V. ÜBERGANGS- UND SCHLUSSBESTIMMUNGEN

§ 24 Abgrenzung der Vertragswirkungen

Unbeschadet der §§ 3 und 4 erwerben Dritte aus dieser Vereinbarung kein unmittelbares Recht.

§ 25 Regelung von Meinungsverschiedenheiten

  1. Die vorstehende Vereinbarung wird auf der Grundlage der Gleichberechtigung und der Vertragstreue getroffen.

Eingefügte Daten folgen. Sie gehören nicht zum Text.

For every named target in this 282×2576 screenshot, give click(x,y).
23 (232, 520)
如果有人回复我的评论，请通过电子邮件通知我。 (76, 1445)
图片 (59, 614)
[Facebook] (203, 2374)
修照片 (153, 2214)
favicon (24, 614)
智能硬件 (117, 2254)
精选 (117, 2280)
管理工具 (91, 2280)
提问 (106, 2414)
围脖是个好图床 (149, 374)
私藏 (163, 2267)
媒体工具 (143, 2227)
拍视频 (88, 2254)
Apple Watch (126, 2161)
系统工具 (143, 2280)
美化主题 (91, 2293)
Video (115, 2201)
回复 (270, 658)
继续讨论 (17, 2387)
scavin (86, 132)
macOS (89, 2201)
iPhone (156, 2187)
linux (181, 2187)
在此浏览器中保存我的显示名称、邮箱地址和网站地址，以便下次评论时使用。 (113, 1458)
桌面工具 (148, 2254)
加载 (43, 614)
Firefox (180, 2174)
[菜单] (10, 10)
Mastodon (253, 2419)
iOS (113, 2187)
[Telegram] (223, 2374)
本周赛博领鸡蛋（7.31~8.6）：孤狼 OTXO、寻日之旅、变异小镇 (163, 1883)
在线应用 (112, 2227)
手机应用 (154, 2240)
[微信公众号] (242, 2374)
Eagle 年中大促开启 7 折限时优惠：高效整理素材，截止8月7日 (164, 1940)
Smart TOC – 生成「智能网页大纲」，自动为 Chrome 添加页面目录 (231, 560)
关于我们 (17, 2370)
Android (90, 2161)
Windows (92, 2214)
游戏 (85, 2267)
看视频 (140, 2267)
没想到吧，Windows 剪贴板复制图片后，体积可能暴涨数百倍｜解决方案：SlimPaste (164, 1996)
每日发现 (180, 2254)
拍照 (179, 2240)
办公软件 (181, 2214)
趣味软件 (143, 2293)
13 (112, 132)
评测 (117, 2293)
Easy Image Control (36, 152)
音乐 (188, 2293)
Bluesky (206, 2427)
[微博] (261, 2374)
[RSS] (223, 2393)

Auftretende Fragen sollen in diesem Geiste gütlich geklärt werden.
  2. Bei Schwierigkeiten bei der Auslegung und Anwendung dieser Vereinbarung wird die eingegliederte Gemeinde Ettenkirch bis 31. Dezember 1985 jeweils durch die Mitglieder des Ortschaftsrats Ettenkireh vertreten. Wird die Ortschaftsverfassung vorher aufgehoben, so kommt die Vertretung den zuletzt gewählten Ortschaftsräten zu.
  3. Bestehen über Bauleitplanungen, Flächennutzung und Wohnungsbau Meinungsverschiedenheiten zwischen dem Ortschaftsrat und Organen der Stadt, die sich nicht ausgleichen lassen, so tritt vor der Entscheidung ein Vermittlungsausschuß zu neuer Beratung zusammen. Der Vermittlungsausschuß besteht aus dem Oberbürgermeister, dem Ortsvorsteher und je 3 vom Gemeinderat und vom Ortschaftsrat gewählten Mitgliedern.

§ 26 Inkrafttreten

Diese Vereinbarung tritt am 1. Dezember 1972 in Kraft, sofern die obere Rechtsaufsichtsbehörde keinen anderen Zeitpunkt bestimmt.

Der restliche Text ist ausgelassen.